Violence and Injury Prevention

Background

The injured need care. Now.

Every year, over five million people die from road traffic crashes, violence, and other causes of injury. Millions more suffer lifelong disability and lost economic productivity. Injury accounts for 11% of the total global burden of disease. By far the greatest part of the burden of death and disability from injury, approximately 90%, occurs in low- and middle-income countries.

Preventing injuries is very important, but improving access and quality of trauma care can also reduce this burden significantly. Gross disparities in outcome of injury exist between low- and middle-income countries and high-income countries. For example, people with life-threatening but survivable injuries are six times more likely to die in a low-income setting (36% mortality) than in a high-income setting (6% mortality).

In an effort to diminish such inequalities and to improve care of the injured globally, WHO has taken several steps. WHO has published guidance documents on technical aspects of planning prehospital and hospital-based trauma care services. WHO has also provided on-the-ground assistance to many ministries of health on implementation of these guidance documents. However, much more remains to be done.

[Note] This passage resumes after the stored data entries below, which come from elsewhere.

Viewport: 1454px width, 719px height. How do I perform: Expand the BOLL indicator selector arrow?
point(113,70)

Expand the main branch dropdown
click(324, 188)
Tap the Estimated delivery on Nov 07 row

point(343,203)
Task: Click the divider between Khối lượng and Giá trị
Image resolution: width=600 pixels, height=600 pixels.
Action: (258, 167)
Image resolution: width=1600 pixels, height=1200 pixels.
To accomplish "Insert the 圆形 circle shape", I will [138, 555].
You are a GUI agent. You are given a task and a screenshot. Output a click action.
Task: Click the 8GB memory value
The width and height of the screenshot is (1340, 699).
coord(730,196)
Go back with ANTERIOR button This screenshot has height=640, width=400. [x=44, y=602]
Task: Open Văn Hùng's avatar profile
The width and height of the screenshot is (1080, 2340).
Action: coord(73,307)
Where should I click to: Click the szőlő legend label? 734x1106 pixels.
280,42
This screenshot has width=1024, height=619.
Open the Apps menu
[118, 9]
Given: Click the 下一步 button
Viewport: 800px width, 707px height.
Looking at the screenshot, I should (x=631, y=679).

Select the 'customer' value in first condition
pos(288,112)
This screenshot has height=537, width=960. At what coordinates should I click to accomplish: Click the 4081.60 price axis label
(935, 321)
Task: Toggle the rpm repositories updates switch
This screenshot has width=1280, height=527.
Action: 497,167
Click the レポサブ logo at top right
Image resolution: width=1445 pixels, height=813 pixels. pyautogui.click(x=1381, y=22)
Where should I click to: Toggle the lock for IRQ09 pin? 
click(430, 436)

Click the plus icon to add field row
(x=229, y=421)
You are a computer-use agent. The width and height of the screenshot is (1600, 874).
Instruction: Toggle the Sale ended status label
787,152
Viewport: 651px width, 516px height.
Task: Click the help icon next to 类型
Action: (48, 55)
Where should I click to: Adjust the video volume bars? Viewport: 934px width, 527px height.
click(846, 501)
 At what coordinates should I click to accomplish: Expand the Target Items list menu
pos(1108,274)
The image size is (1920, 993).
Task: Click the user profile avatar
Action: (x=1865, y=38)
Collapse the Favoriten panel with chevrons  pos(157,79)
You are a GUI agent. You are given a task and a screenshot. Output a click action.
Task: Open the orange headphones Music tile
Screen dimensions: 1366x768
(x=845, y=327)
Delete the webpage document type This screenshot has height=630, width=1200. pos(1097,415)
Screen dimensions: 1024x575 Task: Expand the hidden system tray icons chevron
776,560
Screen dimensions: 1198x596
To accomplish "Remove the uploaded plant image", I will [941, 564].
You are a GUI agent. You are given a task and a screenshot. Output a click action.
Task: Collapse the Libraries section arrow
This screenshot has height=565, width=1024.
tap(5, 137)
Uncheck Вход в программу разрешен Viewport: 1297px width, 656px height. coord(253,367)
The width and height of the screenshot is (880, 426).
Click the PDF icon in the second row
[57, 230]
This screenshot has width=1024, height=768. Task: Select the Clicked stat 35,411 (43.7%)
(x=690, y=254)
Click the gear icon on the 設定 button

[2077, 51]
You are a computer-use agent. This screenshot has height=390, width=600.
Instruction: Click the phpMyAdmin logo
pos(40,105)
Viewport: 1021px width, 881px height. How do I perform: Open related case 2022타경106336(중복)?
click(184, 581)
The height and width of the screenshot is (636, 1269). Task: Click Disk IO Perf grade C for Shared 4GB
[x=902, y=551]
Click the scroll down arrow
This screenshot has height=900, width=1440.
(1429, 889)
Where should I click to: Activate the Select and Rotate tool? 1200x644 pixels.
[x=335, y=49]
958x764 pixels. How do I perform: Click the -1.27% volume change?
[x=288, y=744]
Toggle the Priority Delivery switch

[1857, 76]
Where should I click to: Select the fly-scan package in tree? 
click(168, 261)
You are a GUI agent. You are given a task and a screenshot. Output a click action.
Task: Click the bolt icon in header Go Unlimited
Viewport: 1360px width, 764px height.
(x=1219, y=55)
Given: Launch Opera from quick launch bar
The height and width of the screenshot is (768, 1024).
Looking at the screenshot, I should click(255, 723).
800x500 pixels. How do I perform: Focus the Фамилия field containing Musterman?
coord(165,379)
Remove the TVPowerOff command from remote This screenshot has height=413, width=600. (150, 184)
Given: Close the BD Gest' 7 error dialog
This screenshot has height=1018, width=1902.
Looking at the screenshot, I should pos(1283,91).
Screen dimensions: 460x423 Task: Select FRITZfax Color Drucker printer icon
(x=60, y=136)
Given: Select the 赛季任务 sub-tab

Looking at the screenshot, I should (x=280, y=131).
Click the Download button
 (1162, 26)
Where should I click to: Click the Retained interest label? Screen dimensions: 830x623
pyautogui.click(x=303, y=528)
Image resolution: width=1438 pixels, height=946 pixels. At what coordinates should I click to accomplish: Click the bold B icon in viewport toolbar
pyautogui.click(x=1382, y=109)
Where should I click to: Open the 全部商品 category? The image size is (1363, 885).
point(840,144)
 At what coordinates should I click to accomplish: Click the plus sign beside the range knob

We can save 2 million lives each year.

What is needed is strengthening of trauma care systems, including prehospital care and transport, initial care in emergency departments, definitive hospital-based care, and long-term rehabilitation back to active life. Across all of these points of the spectrum, there is a need for greater attention to detail in planning human resources (staffing and training), physical resources (equipment and supplies), and administration (such as quality improvement programmes). Such improvements could save the lives of 2 million injured people each year.

In order to promote these improvements, government leaders adopted World Health Assembly resolution 60.22 in 2007 to strengthen the provision of trauma and emergency care services globally. The momentum was carried forward and in October 2009, over 100 leaders in trauma care from 39 countries converged in Rio de Janeiro, Brazil to develop recommendations to promote improved services for the care of the injured.